Maximize Desirability
Sets the current factor values to maximize the desirability functions. Takes into account the response importance weights.
Note: In many situations, the settings that optimize the desirability function are not unique. The Maximize Desirability option gives one such setting. The Contour Profiler is a good tool for finding alternative factor combinations that optimize desirability. For an example, see Additional Example of the Contour Profiler.
Note: If a factor has a Design Role column property value of Discrete Numeric, it is treated as continuous in the optimization of the desirability function. To account for the fact that the factor can assume only discrete levels, it is displayed in the profiler as a categorical term and an optimal allowable level is selected.
Maximize and Remember
Maximizes the desirability functions and remembers the associated settings.
Maximization Options
Opens the Maximization Options window where you can refine the optimization settings. See Maximization Options Window.

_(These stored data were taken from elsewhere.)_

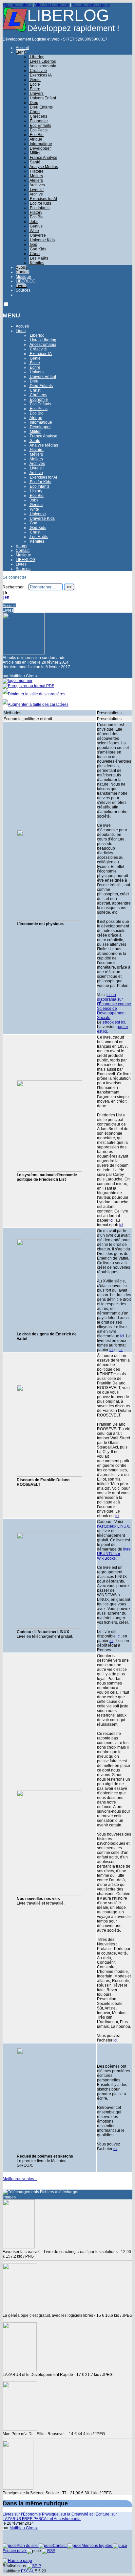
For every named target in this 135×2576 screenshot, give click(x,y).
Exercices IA (40, 75)
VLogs (21, 267)
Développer (40, 148)
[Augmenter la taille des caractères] (35, 704)
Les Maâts (38, 258)
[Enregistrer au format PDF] (28, 686)
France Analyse (43, 157)
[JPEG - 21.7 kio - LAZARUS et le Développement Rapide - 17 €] (20, 2370)
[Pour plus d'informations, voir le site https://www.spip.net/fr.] (34, 2566)
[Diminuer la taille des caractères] (34, 694)
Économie (38, 121)
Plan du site (28, 2545)
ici (111, 1220)
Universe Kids (42, 240)
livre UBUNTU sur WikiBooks (114, 1554)
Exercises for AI (43, 198)
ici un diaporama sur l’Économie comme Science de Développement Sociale (114, 1006)
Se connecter (14, 577)
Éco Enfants (40, 125)
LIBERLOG (25, 281)
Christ (34, 112)
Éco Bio (36, 134)
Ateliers (36, 180)
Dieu (33, 102)
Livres (21, 285)
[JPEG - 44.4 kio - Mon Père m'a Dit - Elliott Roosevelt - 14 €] (20, 2429)
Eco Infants (39, 208)
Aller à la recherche (51, 5)
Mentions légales (97, 2545)
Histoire (36, 171)
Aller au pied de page (91, 5)
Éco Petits (38, 130)
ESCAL (27, 2571)
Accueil (22, 47)
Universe (37, 235)
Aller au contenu (17, 5)
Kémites (36, 263)
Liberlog (37, 57)
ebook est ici (114, 1022)
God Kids (37, 249)
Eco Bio (36, 217)
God (33, 244)
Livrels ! (36, 189)
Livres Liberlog (42, 61)
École (34, 84)
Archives (37, 185)
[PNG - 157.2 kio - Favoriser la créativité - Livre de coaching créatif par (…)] (19, 2247)
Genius (36, 226)
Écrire (34, 89)
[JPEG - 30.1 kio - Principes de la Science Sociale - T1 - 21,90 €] (18, 2488)
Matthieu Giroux (24, 676)
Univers (36, 93)
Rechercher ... (15, 587)
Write (34, 231)
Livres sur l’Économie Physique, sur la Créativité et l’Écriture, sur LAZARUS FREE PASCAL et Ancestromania (60, 2516)
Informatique (40, 144)
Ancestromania (42, 66)
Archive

Maximize for Each Grid Point
Used only if one or more factors are locked. The ranges of the locked factors are divided into a grid, and the desirability is maximized at each grid point. This is useful if the model that you are profiling has categorical factors. Then the optimal condition can be found for each combination of the categorical factors.
Save Desirabilities
Saves the three desirability function settings for each response, and the associated desirability values, as a Response Limits column property in the data table. These correspond to the coordinates of the handles in the desirability plots.
Set Desirabilities
Opens the Response Goal window where you can set specific desirability values.
Figure 3.5 Response Goal Window
Save Desirability Formula
Creates a column in the data table with a formula for Desirability. The formula uses the fitting formula when it can, or the response variables when it cannot access the fitting formula.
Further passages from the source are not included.